### Aim of the exercise:
Please restate, word for word, each line from the one containing "Task: Click the top Search input field" through the end of the entries below.

##### Available records #####

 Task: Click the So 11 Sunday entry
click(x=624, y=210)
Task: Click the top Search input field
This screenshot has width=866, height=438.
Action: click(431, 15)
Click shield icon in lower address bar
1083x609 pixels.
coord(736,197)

#####

### Problem solution:
Task: Click the top Search input field
This screenshot has width=866, height=438.
Action: click(431, 15)
Click shield icon in lower address bar
1083x609 pixels.
coord(736,197)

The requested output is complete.